Each line from the material with the word "agent" in it must be copied.

• _Record extracts_:
━━━━━━
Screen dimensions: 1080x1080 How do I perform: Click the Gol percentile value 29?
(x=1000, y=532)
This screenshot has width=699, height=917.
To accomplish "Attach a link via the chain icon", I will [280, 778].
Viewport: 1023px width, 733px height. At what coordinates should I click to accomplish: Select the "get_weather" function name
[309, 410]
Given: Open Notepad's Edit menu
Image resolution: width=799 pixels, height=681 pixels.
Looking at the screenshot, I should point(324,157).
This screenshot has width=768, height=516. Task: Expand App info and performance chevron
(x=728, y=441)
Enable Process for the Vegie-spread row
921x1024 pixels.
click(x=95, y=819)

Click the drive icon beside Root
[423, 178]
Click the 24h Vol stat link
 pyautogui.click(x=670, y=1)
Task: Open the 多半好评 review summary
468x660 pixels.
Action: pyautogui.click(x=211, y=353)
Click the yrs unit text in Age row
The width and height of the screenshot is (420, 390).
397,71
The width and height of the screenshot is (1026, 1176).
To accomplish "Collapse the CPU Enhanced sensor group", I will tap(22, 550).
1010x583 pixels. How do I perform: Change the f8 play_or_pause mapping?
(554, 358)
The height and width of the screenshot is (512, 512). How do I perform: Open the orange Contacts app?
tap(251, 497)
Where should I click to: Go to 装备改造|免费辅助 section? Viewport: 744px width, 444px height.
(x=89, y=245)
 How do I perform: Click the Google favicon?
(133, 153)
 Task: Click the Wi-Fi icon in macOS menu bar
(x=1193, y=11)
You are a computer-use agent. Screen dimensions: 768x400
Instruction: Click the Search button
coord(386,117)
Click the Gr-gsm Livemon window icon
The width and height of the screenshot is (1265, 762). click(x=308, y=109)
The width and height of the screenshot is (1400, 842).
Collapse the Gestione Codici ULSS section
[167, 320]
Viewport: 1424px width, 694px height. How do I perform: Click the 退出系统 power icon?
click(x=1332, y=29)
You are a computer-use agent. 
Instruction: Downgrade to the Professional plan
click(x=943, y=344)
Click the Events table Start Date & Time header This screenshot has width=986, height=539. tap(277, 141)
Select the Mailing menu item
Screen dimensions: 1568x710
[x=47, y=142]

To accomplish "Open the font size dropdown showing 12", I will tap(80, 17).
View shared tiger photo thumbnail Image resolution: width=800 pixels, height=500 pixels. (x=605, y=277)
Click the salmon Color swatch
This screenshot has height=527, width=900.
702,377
━━━━━━
• _The completed task_:
You are a computer-use agent. Screen dimensions: 768x400
You are a computer-use agent. 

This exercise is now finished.